@andrejz you might want to add more details and offer a real sample of your data. I tried a few things and there are some results but it will very much depend on the real structure of your data / PDF how this will handle the file.
This is the call where the Jupyter Notebook assumes you have the PDF in the same folder:
pdf_path = 'd93fbf13f4d429c8dcb75b37d7a87d098d2955d9.pdf'
extract_images_and_descriptions(pdf_path)
This is the code that worked on my Mac - to some extent
def extract_images_and_descriptions(pdf_path):
# Set up Tesseract configuration
pytesseract.pytesseract.tesseract_cmd = 'tesseract' # Or your Tesseract executable path
# Create a new Excel workbook and add a worksheet
wb = Workbook()
ws = wb.active
ws.append(['PDF Name', 'Page', 'Image Name', 'Description'])
# Extract the PDF file name without extension
pdf_name = os.path.splitext(os.path.basename(pdf_path))[0]
# Convert the PDF to images (one per page)
images = convert_from_path(pdf_path)
# Iterate over the images and extract the descriptions
for i, img in enumerate(images, start=1):
# Save the image as PNG
img_name = f'{pdf_name}_image_{i}.png'
img.save(img_name, 'PNG')
# Extract text from the image
text = pytesseract.image_to_string(img)
# Extract the description (assuming the text below the image is the description)
description = re.sub(r'\n+', '\n', text.strip()).split('\n')[-1]
# Write the extracted data to the Excel sheet
ws.append([pdf_name, i, img_name, description])
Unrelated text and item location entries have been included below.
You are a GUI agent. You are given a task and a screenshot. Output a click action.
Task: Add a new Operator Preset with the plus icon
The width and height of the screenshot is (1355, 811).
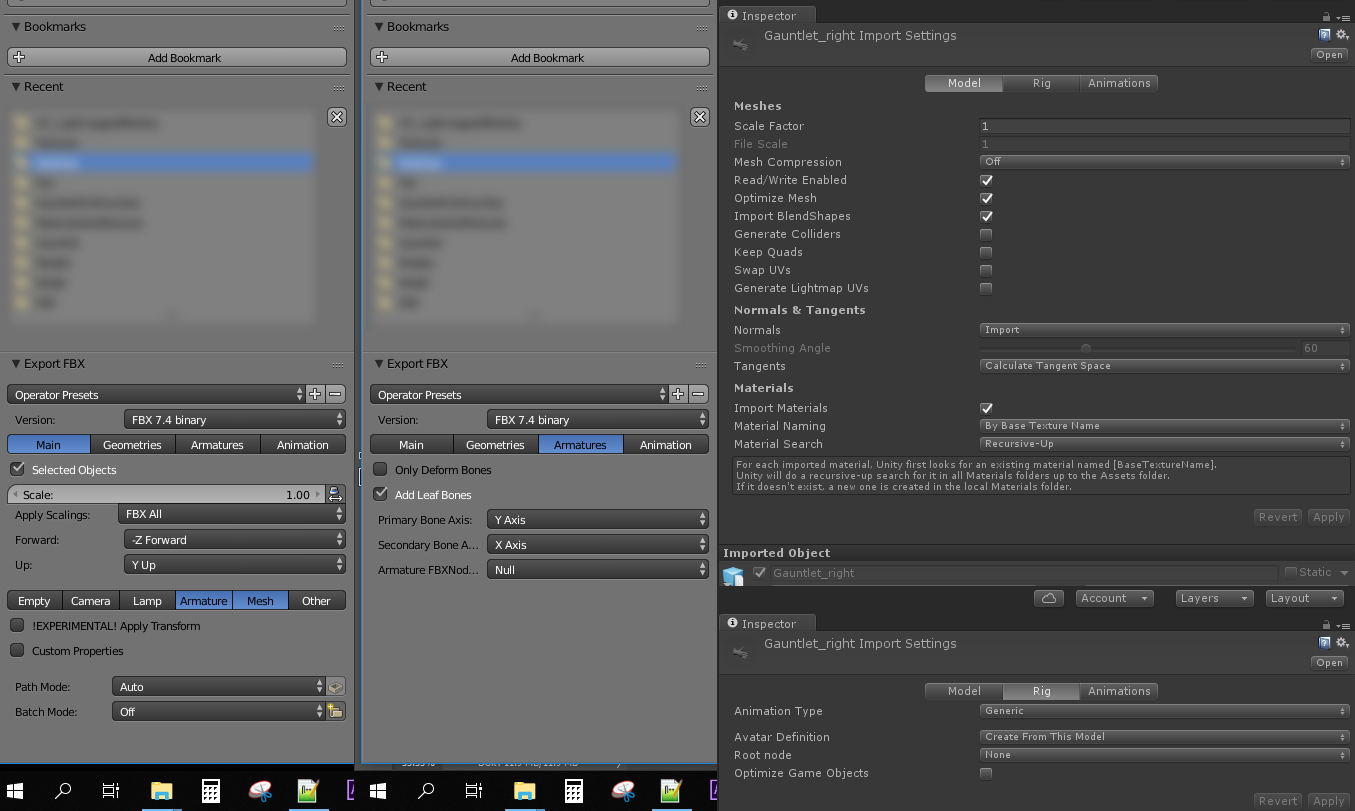coord(314,394)
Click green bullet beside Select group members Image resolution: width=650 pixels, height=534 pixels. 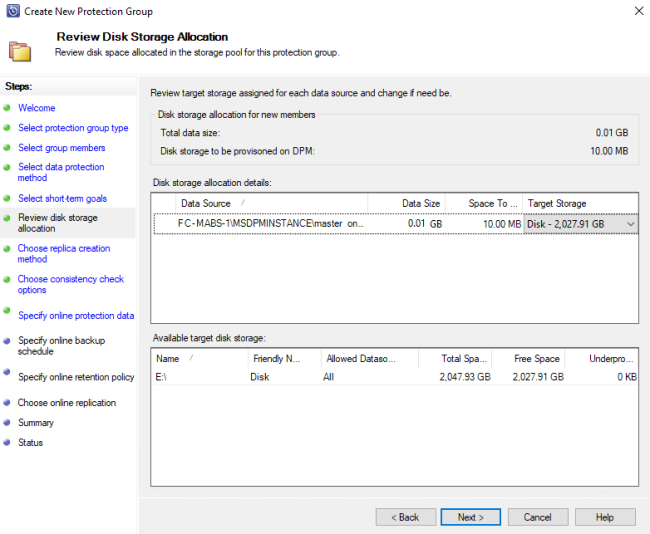pyautogui.click(x=7, y=148)
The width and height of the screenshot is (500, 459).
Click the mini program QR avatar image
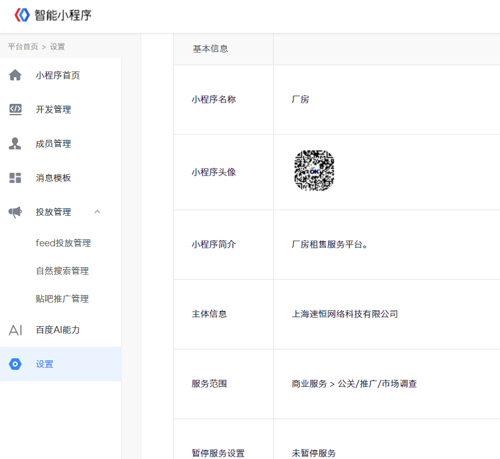coord(314,170)
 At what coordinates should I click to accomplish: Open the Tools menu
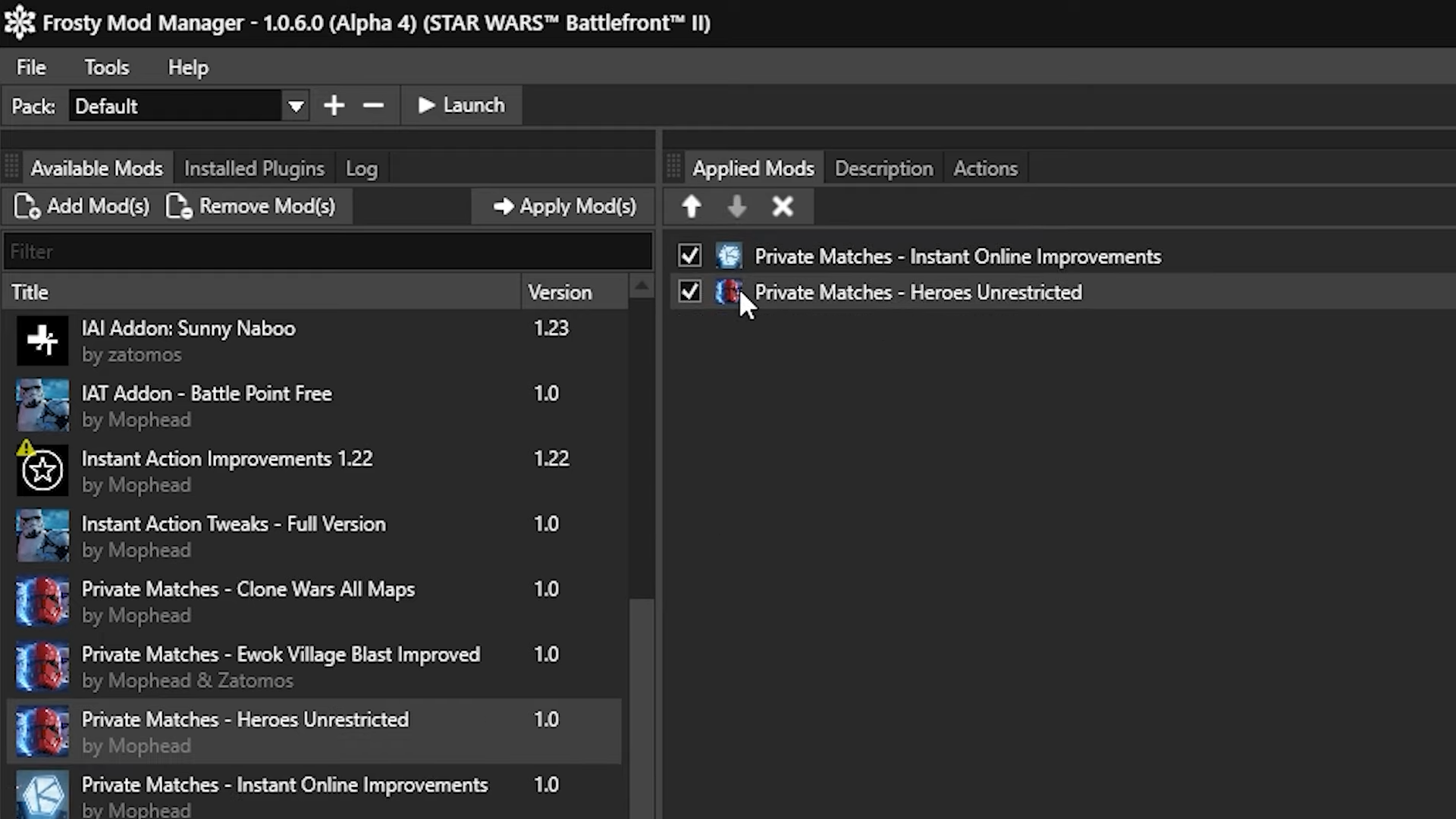click(x=106, y=67)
# Save the Excel file with the PDF name
wb.save(f'{pdf_name}_image_descriptions.xlsx')
These are the imports and the things you might have to install
import os
import re
from pdf2image import convert_from_path
import PyPDF2
import pytesseract
from openpyxl import Workbook
And since this is (still) an KNIME forum I have put all this in a KNIME workflow. This can then be used to build a loop or something.